Could you rewrite the material below with every "GUI agent" changed to "interface agent" and nothing else altered?

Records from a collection
◆ ◆ ◆ ◆
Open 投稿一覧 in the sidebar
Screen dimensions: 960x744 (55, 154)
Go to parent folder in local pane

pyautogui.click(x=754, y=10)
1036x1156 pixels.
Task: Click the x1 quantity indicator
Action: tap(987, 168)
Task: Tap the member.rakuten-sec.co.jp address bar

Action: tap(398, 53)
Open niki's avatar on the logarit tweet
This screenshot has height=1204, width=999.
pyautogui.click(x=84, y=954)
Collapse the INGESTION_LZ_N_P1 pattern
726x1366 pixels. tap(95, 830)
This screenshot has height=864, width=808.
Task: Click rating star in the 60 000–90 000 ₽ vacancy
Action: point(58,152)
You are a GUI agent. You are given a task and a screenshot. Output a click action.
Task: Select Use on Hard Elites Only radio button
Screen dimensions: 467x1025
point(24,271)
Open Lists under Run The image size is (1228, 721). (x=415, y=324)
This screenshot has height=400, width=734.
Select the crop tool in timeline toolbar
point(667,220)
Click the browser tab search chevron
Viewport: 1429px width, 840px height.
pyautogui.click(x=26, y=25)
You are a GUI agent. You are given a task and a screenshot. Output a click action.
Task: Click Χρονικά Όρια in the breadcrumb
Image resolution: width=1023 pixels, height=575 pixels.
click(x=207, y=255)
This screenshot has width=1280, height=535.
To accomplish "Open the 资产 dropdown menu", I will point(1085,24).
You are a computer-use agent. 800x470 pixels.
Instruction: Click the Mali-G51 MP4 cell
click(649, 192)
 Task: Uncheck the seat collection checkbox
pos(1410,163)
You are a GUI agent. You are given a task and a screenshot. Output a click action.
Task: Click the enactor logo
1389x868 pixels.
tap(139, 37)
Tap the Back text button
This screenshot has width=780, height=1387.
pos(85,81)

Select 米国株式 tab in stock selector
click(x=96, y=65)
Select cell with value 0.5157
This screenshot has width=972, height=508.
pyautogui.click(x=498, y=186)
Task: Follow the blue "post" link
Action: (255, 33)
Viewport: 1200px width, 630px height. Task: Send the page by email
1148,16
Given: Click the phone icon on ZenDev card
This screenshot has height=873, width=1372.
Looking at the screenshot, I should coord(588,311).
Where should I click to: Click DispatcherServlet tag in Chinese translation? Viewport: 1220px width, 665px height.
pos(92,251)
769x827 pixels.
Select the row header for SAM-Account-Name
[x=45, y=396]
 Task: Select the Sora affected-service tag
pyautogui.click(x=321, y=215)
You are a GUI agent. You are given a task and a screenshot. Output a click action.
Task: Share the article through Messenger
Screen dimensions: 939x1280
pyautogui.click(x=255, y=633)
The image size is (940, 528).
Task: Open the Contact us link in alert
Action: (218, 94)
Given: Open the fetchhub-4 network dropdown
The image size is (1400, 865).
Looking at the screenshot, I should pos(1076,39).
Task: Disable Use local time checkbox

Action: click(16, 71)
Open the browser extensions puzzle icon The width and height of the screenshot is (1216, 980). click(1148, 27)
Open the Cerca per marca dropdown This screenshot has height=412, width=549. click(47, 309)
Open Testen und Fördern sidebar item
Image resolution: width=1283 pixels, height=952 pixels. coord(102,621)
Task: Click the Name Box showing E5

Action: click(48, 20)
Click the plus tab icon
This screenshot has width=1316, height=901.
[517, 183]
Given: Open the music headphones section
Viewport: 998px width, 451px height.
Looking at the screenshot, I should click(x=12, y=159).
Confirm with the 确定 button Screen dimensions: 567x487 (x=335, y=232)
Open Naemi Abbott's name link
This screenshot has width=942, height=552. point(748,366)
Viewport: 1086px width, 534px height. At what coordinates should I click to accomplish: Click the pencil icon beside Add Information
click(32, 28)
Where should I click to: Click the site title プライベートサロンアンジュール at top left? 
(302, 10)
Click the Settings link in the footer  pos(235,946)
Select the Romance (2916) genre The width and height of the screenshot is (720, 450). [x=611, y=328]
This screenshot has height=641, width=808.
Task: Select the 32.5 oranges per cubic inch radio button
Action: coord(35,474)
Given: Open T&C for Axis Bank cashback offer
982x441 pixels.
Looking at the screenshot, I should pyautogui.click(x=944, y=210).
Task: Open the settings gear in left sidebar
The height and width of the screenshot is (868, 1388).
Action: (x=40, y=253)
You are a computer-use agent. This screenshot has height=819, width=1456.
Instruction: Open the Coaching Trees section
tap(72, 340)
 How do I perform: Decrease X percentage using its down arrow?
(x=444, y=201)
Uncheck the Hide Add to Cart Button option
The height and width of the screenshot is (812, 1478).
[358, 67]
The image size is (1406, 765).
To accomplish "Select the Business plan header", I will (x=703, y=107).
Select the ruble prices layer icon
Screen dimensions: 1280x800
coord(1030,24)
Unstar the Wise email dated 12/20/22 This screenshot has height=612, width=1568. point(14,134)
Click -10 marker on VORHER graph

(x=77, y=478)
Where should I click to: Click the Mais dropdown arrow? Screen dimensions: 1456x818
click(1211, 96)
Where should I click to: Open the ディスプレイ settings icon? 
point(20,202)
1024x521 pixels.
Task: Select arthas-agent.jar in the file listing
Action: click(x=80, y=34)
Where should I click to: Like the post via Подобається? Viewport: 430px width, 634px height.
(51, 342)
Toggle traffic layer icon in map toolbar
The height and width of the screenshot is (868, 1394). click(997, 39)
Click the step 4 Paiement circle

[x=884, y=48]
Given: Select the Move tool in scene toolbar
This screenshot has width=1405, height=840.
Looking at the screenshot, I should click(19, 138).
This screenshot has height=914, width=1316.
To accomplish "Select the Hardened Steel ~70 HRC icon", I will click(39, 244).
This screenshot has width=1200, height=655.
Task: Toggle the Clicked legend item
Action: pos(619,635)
◆ ◆ ◆ ◆
TASK RESULT:
Open 投稿一覧 in the sidebar
Screen dimensions: 960x744 (55, 154)
Go to parent folder in local pane

pyautogui.click(x=754, y=10)
1036x1156 pixels.
Task: Click the x1 quantity indicator
Action: tap(987, 168)
Task: Tap the member.rakuten-sec.co.jp address bar

Action: tap(398, 53)
Open niki's avatar on the logarit tweet
This screenshot has height=1204, width=999.
pyautogui.click(x=84, y=954)
Collapse the INGESTION_LZ_N_P1 pattern
726x1366 pixels. tap(95, 830)
This screenshot has height=864, width=808.
Task: Click rating star in the 60 000–90 000 ₽ vacancy
Action: point(58,152)
You are a interface agent. You are given a task and a screenshot. Output a click action.
Task: Select Use on Hard Elites Only radio button
Screen dimensions: 467x1025
point(24,271)
Open Lists under Run The image size is (1228, 721). (x=415, y=324)
This screenshot has height=400, width=734.
Select the crop tool in timeline toolbar
point(667,220)
Click the browser tab search chevron
Viewport: 1429px width, 840px height.
pyautogui.click(x=26, y=25)
You are a interface agent. You are given a task and a screenshot. Output a click action.
Task: Click Χρονικά Όρια in the breadcrumb
Image resolution: width=1023 pixels, height=575 pixels.
click(x=207, y=255)
This screenshot has width=1280, height=535.
To accomplish "Open the 资产 dropdown menu", I will point(1085,24).
You are a computer-use agent. 800x470 pixels.
Instruction: Click the Mali-G51 MP4 cell
click(649, 192)
 Task: Uncheck the seat collection checkbox
pos(1410,163)
You are a interface agent. You are given a task and a screenshot. Output a click action.
Task: Click the enactor logo
1389x868 pixels.
tap(139, 37)
Tap the Back text button
This screenshot has width=780, height=1387.
pos(85,81)

Select 米国株式 tab in stock selector
click(x=96, y=65)
Select cell with value 0.5157
This screenshot has width=972, height=508.
pyautogui.click(x=498, y=186)
Task: Follow the blue "post" link
Action: (255, 33)
Viewport: 1200px width, 630px height. Task: Send the page by email
1148,16
Given: Click the phone icon on ZenDev card
This screenshot has height=873, width=1372.
Looking at the screenshot, I should coord(588,311).
Where should I click to: Click DispatcherServlet tag in Chinese translation? Viewport: 1220px width, 665px height.
pos(92,251)
769x827 pixels.
Select the row header for SAM-Account-Name
[x=45, y=396]
 Task: Select the Sora affected-service tag
pyautogui.click(x=321, y=215)
You are a interface agent. You are given a task and a screenshot. Output a click action.
Task: Share the article through Messenger
Screen dimensions: 939x1280
pyautogui.click(x=255, y=633)
The image size is (940, 528).
Task: Open the Contact us link in alert
Action: (218, 94)
Given: Open the fetchhub-4 network dropdown
The image size is (1400, 865).
Looking at the screenshot, I should pos(1076,39).
Task: Disable Use local time checkbox

Action: click(16, 71)
Open the browser extensions puzzle icon The width and height of the screenshot is (1216, 980). click(1148, 27)
Open the Cerca per marca dropdown This screenshot has height=412, width=549. click(47, 309)
Open Testen und Fördern sidebar item
Image resolution: width=1283 pixels, height=952 pixels. coord(102,621)
Task: Click the Name Box showing E5

Action: click(48, 20)
Click the plus tab icon
This screenshot has width=1316, height=901.
[517, 183]
Given: Open the music headphones section
Viewport: 998px width, 451px height.
Looking at the screenshot, I should click(x=12, y=159).
Confirm with the 确定 button Screen dimensions: 567x487 (x=335, y=232)
Open Naemi Abbott's name link
This screenshot has width=942, height=552. point(748,366)
Viewport: 1086px width, 534px height. At what coordinates should I click to accomplish: Click the pencil icon beside Add Information
click(32, 28)
Where should I click to: Click the site title プライベートサロンアンジュール at top left? 
(302, 10)
Click the Settings link in the footer  pos(235,946)
Select the Romance (2916) genre The width and height of the screenshot is (720, 450). [x=611, y=328]
This screenshot has height=641, width=808.
Task: Select the 32.5 oranges per cubic inch radio button
Action: coord(35,474)
Given: Open T&C for Axis Bank cashback offer
982x441 pixels.
Looking at the screenshot, I should pyautogui.click(x=944, y=210).
Task: Open the settings gear in left sidebar
The height and width of the screenshot is (868, 1388).
Action: (x=40, y=253)
You are a computer-use agent. This screenshot has height=819, width=1456.
Instruction: Open the Coaching Trees section
tap(72, 340)
 How do I perform: Decrease X percentage using its down arrow?
(x=444, y=201)
Uncheck the Hide Add to Cart Button option
The height and width of the screenshot is (812, 1478).
[358, 67]
The image size is (1406, 765).
To accomplish "Select the Business plan header", I will (x=703, y=107).
Select the ruble prices layer icon
Screen dimensions: 1280x800
coord(1030,24)
Unstar the Wise email dated 12/20/22 This screenshot has height=612, width=1568. point(14,134)
Click -10 marker on VORHER graph

(x=77, y=478)
Where should I click to: Click the Mais dropdown arrow? Screen dimensions: 1456x818
click(1211, 96)
Where should I click to: Open the ディスプレイ settings icon? 
point(20,202)
1024x521 pixels.
Task: Select arthas-agent.jar in the file listing
Action: click(x=80, y=34)
Where should I click to: Like the post via Подобається? Viewport: 430px width, 634px height.
(51, 342)
Toggle traffic layer icon in map toolbar
The height and width of the screenshot is (868, 1394). click(997, 39)
Click the step 4 Paiement circle

[x=884, y=48]
Given: Select the Move tool in scene toolbar
This screenshot has width=1405, height=840.
Looking at the screenshot, I should click(19, 138).
This screenshot has height=914, width=1316.
To accomplish "Select the Hardened Steel ~70 HRC icon", I will click(39, 244).
This screenshot has width=1200, height=655.
Task: Toggle the Clicked legend item
Action: pos(619,635)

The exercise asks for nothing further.